Boris Vian, auteur de standards
Souvent considéré comme marginal lors de sa courte carrière, Boris Vian est apparu après sa mort comme un des annonciateurs de la chanson moderne.
Boris Vian n’a guère cessé d’écrire des chansons, des premiers mois d’euphorie après la Libération jusqu’à sa mort, quinze ans plus tard. Il en reste un corpus de plus de 450 textes, qui naviguent dans toutes les formes de chanson en usage à l’époque. Sa première chanson remarquée ? Ah si j’avais un franc cinquante, sur le standard de jazz Whisperin’, qui sera en 1947 l’hymne du Tabou, la première des légendaires caves de Saint-Germain-des-Prés. On peut y voir la matrice d’une veine majeure de Boris Vian : l’approche potache et fantaisiste de sa culture musicale américaine.
Plus tard, il sera le premier à poser des paroles sur des rock’n’roll. Mais il ne saisit pas le poids de subversion implicite du genre : pour lui, tout cela n’est que du mauvais jazz qui ne mérite que des paroles parodiques. Alors, le 45 tours de Henry Cording (alias d’Henri Salvador) avec Rock and rollmops ("Rock and rollmops avec du pain beurré/Rock and rollmops et du bifteck haché/Rock and rollmops avec un œuf à cheval"), premier disque français de rock, en 1956, sort dans l’indifférence.
Des classiques
Il y aura à peine eu plus d’intérêt pour le 33 tours Chansons possibles et impossibles deux ans plus tôt, dont une bonne partie des chansons sont pourtant, aujourd’hui, des classiques dans leurs versions originales comme dans des dizaines de reprises par des cadets de Boris Vian : J’suis snob, La Java des bombes atomiques, La Complainte du progrès, Bourrée de complexes, Le Déserteur… Les ventes d’alors sont sans commune mesure avec celles qui surviendront quand, en 1982, Philips sortira en 45 tours La Java des bombes atomiques et La Complainte du progrès : sans atteindre les sommets du Top 50, Vian vendra quelques dizaines de milliers d’exemplaires plus de vingt ans après sa mort…

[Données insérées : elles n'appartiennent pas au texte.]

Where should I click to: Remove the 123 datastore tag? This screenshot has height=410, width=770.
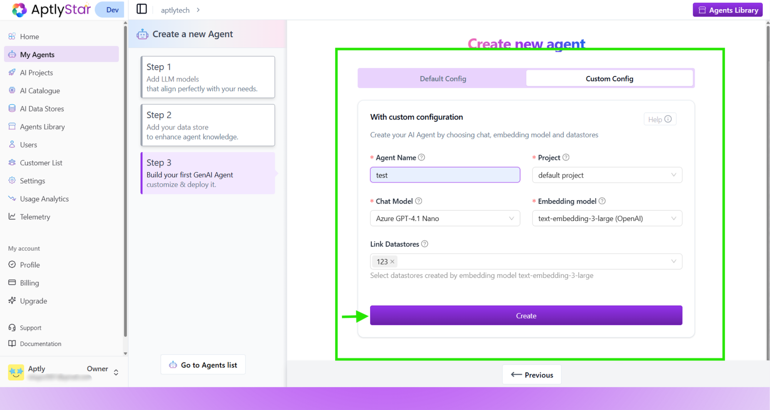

Pourquoi ce décalage ? Sans doute parce qu’une bonne partie des textes de Vian sont l’œuvre d’un homme libéré de bien des contraintes qui pèsent sur sa génération : agnostique sinon athée, vigoureusement antimilitariste (il préférait se dire "pro-civil") et hostile à tous les ordres institués, usant de la langue la plus familière pour construire ses chansons, il est totalement isolé dans les variétés des années 50. En revanche, quand les années 60 commencent à libérer la parole, les chansons de Vian apparaissent presque "normales", en phase avec une époque qu’il n’avait pas eu le temps de connaître.